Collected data

::::

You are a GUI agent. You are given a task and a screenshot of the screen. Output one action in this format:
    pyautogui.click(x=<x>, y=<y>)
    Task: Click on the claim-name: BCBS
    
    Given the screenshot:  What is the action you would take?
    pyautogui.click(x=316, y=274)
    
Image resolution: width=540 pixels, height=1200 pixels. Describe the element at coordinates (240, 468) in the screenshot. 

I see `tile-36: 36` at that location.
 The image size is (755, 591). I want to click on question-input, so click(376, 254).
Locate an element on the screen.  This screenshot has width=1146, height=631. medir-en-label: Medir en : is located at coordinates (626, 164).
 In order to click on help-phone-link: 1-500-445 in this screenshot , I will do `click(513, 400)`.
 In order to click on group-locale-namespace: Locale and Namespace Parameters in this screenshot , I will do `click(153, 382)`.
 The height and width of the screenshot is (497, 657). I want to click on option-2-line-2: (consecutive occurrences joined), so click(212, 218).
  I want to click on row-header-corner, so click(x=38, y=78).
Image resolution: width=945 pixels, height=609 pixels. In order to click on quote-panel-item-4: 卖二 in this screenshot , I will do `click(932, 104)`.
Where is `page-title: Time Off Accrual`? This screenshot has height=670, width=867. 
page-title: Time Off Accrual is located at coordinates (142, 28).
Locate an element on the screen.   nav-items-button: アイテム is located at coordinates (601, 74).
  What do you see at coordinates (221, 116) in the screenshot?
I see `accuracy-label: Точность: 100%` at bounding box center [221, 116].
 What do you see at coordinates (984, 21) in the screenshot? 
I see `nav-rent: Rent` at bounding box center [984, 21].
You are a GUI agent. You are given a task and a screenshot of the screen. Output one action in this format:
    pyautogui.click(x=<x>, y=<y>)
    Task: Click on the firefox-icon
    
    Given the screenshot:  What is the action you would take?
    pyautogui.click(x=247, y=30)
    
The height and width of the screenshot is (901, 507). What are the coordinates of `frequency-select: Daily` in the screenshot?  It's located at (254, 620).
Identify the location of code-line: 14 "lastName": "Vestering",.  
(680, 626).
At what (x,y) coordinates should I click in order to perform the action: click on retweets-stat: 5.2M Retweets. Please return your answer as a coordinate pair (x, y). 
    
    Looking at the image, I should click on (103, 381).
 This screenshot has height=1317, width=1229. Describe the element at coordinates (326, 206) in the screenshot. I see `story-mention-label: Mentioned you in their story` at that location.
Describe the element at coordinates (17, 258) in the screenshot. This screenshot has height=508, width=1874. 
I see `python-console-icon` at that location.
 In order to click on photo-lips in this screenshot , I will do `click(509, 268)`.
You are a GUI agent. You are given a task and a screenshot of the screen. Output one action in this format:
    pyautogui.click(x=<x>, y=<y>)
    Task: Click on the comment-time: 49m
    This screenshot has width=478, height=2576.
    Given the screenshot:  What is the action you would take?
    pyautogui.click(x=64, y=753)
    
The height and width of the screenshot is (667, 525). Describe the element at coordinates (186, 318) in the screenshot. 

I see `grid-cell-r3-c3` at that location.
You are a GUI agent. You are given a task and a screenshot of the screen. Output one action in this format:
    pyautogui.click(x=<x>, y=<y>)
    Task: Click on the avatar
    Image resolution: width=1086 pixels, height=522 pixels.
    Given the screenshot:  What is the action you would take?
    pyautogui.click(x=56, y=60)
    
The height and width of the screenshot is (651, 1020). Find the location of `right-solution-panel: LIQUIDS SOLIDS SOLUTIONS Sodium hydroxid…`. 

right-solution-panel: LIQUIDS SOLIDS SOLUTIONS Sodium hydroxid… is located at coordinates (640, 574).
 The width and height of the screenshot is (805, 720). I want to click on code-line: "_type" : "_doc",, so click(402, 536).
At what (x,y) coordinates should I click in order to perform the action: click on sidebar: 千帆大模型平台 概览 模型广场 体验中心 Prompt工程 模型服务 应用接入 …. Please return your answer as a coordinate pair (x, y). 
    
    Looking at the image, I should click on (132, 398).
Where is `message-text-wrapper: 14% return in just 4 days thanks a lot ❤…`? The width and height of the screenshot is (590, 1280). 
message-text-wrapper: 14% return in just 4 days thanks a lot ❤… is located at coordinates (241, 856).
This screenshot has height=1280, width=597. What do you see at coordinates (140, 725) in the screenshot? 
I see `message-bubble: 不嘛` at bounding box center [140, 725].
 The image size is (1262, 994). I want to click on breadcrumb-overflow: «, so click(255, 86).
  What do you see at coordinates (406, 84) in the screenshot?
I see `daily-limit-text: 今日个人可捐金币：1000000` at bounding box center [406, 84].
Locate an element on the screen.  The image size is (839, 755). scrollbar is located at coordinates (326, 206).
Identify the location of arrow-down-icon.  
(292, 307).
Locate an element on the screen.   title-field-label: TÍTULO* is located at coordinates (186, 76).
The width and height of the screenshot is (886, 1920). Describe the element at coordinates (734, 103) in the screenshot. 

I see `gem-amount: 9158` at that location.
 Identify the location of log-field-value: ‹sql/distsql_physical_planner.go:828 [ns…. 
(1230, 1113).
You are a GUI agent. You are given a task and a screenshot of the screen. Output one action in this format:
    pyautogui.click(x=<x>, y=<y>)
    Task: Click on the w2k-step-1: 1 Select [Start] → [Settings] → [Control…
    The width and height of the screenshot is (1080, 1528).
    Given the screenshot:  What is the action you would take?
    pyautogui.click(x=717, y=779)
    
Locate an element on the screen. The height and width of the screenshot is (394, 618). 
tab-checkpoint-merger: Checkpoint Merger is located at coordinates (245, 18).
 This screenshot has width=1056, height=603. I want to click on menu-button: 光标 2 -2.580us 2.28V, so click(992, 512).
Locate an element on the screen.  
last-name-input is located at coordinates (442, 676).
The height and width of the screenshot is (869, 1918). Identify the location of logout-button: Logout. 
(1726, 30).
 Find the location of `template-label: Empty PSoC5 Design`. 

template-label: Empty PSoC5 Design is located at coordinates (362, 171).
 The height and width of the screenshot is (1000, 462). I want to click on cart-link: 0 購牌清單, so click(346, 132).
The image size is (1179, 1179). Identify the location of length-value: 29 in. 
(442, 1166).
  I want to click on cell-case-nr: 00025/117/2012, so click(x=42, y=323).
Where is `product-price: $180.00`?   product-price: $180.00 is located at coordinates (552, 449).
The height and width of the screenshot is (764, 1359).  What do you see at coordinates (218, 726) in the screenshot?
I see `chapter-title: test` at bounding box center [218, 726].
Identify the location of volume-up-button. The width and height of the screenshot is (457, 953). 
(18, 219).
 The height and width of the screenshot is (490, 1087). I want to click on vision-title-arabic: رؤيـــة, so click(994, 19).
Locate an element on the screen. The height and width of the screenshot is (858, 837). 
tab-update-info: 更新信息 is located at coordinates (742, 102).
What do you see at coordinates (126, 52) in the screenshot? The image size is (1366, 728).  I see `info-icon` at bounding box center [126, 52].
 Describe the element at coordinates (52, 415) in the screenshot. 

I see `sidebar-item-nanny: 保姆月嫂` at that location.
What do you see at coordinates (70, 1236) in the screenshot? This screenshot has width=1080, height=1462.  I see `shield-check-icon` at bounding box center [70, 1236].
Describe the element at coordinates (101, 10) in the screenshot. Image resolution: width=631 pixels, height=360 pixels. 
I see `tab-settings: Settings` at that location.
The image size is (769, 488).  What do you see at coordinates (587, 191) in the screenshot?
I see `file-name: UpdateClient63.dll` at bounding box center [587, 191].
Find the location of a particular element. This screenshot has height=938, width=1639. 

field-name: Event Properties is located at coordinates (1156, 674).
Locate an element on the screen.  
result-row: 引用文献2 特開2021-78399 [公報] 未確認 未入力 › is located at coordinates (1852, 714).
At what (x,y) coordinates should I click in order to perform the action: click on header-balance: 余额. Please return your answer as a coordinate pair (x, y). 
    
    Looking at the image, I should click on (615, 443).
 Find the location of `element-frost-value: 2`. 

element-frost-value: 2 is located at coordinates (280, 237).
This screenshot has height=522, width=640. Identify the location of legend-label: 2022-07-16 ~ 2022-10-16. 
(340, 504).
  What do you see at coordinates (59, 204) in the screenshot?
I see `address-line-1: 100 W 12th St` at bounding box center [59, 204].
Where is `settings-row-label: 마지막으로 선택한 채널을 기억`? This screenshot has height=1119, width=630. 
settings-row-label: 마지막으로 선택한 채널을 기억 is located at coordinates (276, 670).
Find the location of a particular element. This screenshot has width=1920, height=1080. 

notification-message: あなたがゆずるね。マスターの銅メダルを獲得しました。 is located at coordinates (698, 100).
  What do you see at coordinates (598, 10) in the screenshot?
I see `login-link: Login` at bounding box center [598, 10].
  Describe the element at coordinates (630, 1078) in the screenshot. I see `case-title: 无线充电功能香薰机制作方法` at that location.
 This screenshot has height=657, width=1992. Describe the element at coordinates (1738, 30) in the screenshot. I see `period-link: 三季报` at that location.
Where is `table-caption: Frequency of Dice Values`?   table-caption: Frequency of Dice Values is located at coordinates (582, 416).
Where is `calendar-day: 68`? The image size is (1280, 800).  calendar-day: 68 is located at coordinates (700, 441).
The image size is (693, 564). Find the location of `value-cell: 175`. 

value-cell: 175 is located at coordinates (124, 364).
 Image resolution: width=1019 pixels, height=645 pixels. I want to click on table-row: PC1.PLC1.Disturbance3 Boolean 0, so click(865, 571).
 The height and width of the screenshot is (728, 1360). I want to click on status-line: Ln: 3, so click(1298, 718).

::::

EXERCISE GOAL >> Copy out the lines above verbatim, starting with the line that contains "is (590, 1280)." and ending with the line that contains "coordinates (241, 856).", both included.

OUTPUT BELOW >>
Where is `message-text-wrapper: 14% return in just 4 days thanks a lot ❤…`? The width and height of the screenshot is (590, 1280). 
message-text-wrapper: 14% return in just 4 days thanks a lot ❤… is located at coordinates (241, 856).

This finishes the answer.